### WHAT TO DO
Return the passage of the accounting policies text from "Operating leases are" to "30, 2020, respectively.", copied word for word.

##### TEXT SECTION #####

Operating leases are recognized on the balance sheet as ROU lease assets, lease liabilities current and lease liabilities non-current. Fixed rents are included in the calculation of the lease balances while variable costs paid for certain operating and pass-through costs are excluded. Lease expense is recognized over the expected term on a straight-line basis.


In August 2020, the Company entered into a month-to-month sub-lease for office space in Lakeway, Texas, from a related party and recorded rent expense of $12,629 and zero for the year ended June 30, 2021 and period from April 23, 2020 (inception) to June 30, 2020, respectively.


Loss Per Share


The Company’s Series A Preferred securities participate on a one-for-one basis with common stock in the distribution of dividends, if and when declared by the Board of Directors.


There were no Series A share outstanding at 6/30/2021. Since the Company has reported a net loss for the year ended June 30, 2021 and period from April 23, 2020 (inception) to June 30, 2020, no income was allocated to the Company’s Series A Preferred securities. Basic and diluted net loss per share are the same because the impact of Series A Preferred and options would be anti-dilutive and has been excluded from the computation of diluted weighted-average shares outstanding.


Income Taxes


The Company recognizes deferred tax assets and liabilities for the expected future tax consequences of events that have been included in the Company’s financial statements and tax returns. Deferred tax assets and liabilities are determined based upon the differences between the financial statement carrying amounts and the tax bases of existing assets and liabilities and for loss and credit carryforwards, using enacted tax rates expected to be in effect in the year in which the differences are expected to reverse. Deferred tax assets are reduced by a valuation allowance if it is more likely than not that these assets may not be realized. The Company determines whether it is more likely than not that a tax position will be sustained upon examination. If it is not more likely than not that a position will be sustained, none of the benefit attributable to the position is recognized. The tax benefit to be recognized for any tax position that meets the more-likely-than-not recognition threshold is calculated as the largest amount that is more than 50% likely of being realized upon resolution of the contingency. The Company accounts for interest and penalties related to uncertain tax positions as part of its provision for income taxes.

##### INFORMATION GIVEN #####

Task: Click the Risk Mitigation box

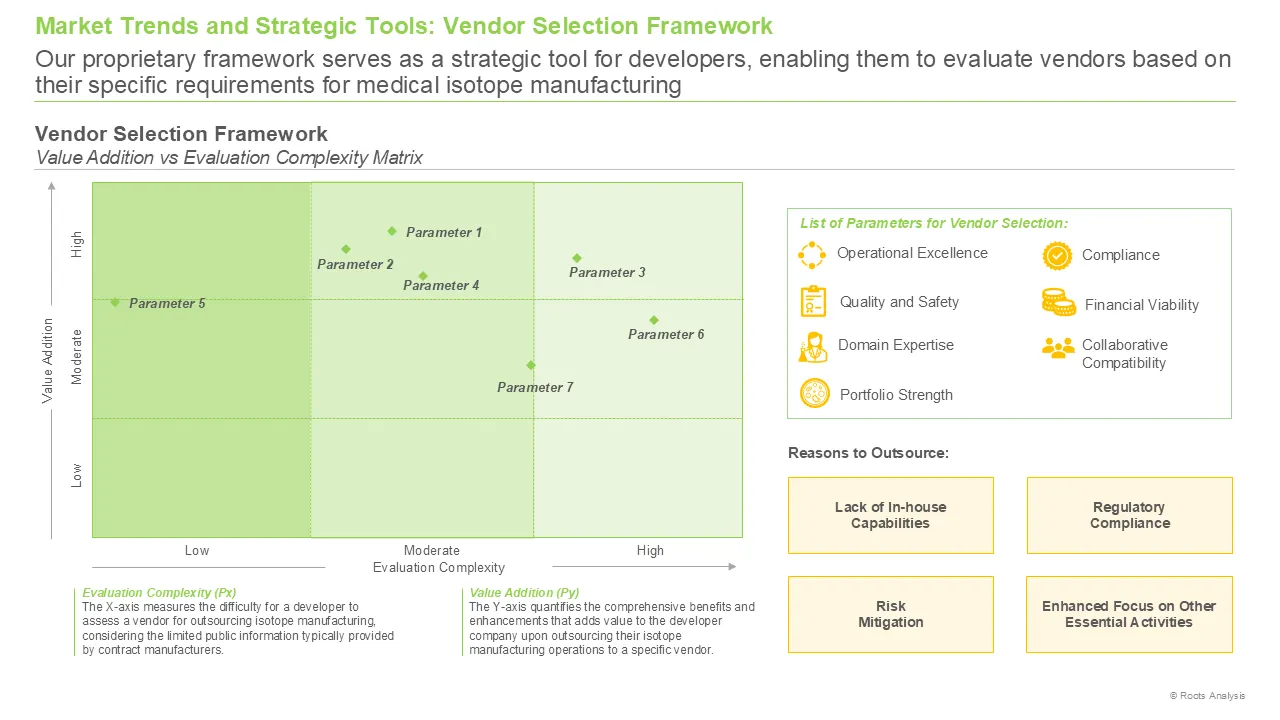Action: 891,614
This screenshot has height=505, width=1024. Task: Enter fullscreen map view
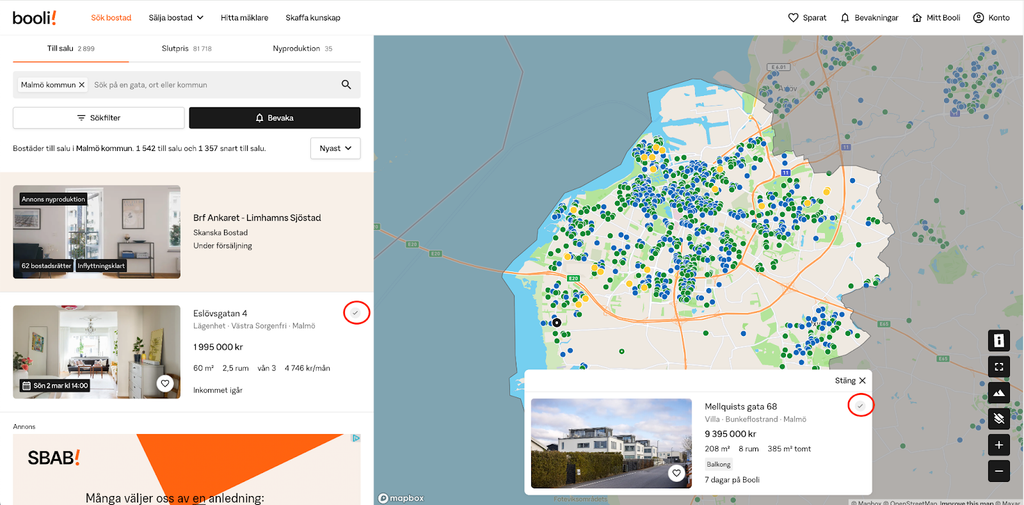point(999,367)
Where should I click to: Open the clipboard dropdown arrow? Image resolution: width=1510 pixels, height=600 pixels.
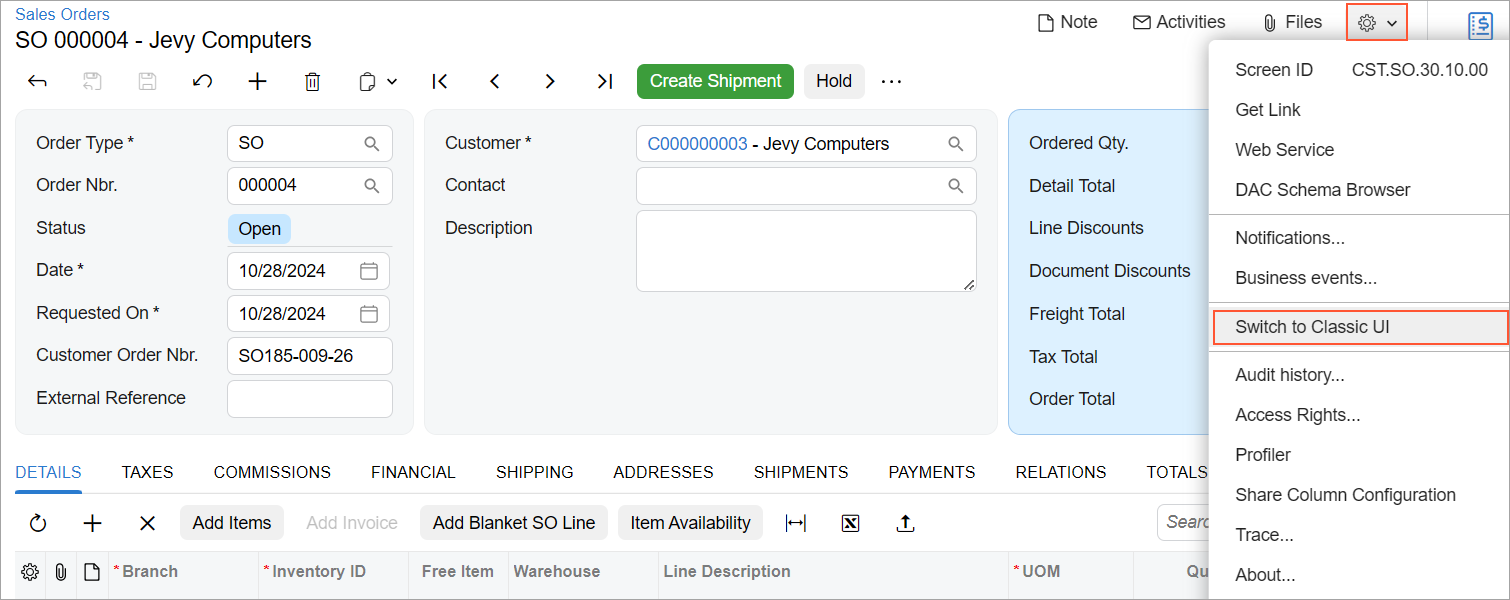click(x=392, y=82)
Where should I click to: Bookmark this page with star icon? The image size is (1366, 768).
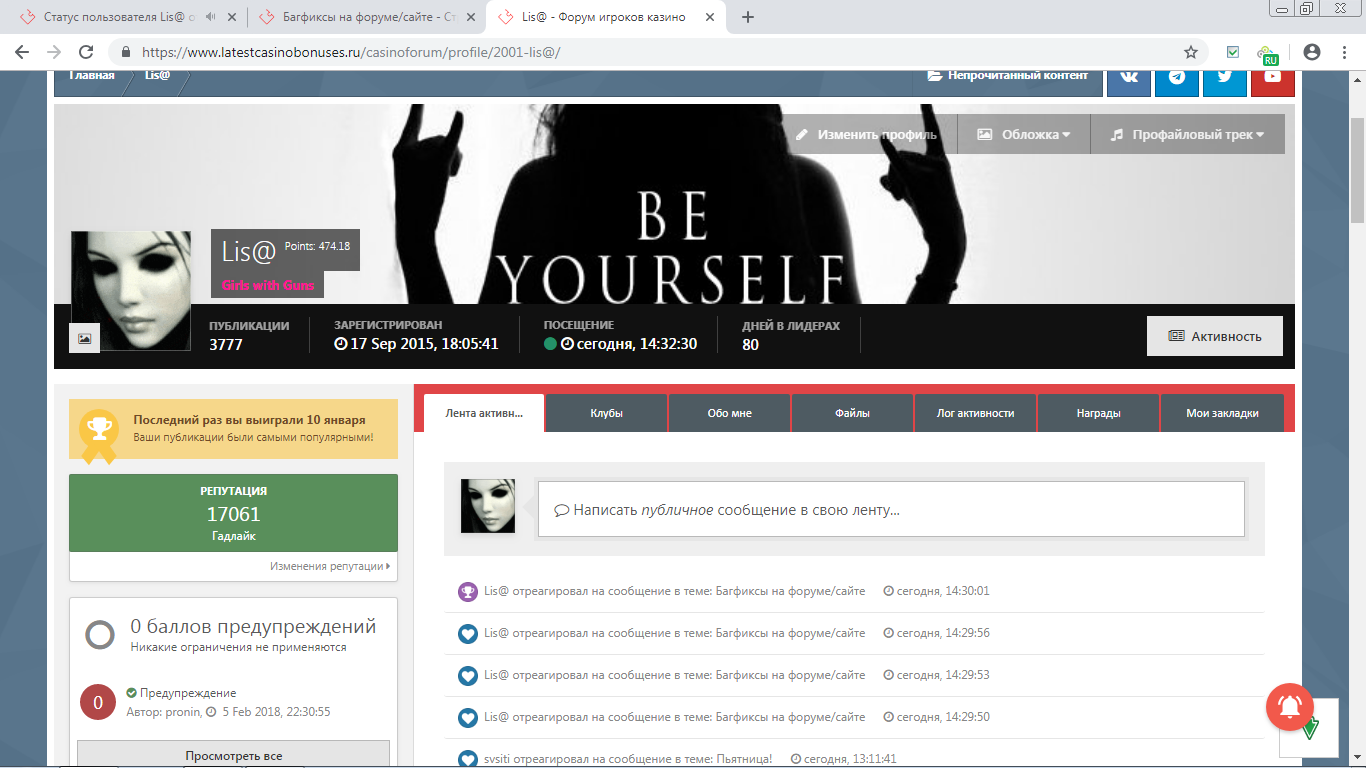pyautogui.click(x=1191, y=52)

#####

### RESULT FOR THIS TASK
Operating leases are recognized on the balance sheet as ROU lease assets, lease liabilities current and lease liabilities non-current. Fixed rents are included in the calculation of the lease balances while variable costs paid for certain operating and pass-through costs are excluded. Lease expense is recognized over the expected term on a straight-line basis.


In August 2020, the Company entered into a month-to-month sub-lease for office space in Lakeway, Texas, from a related party and recorded rent expense of $12,629 and zero for the year ended June 30, 2021 and period from April 23, 2020 (inception) to June 30, 2020, respectively.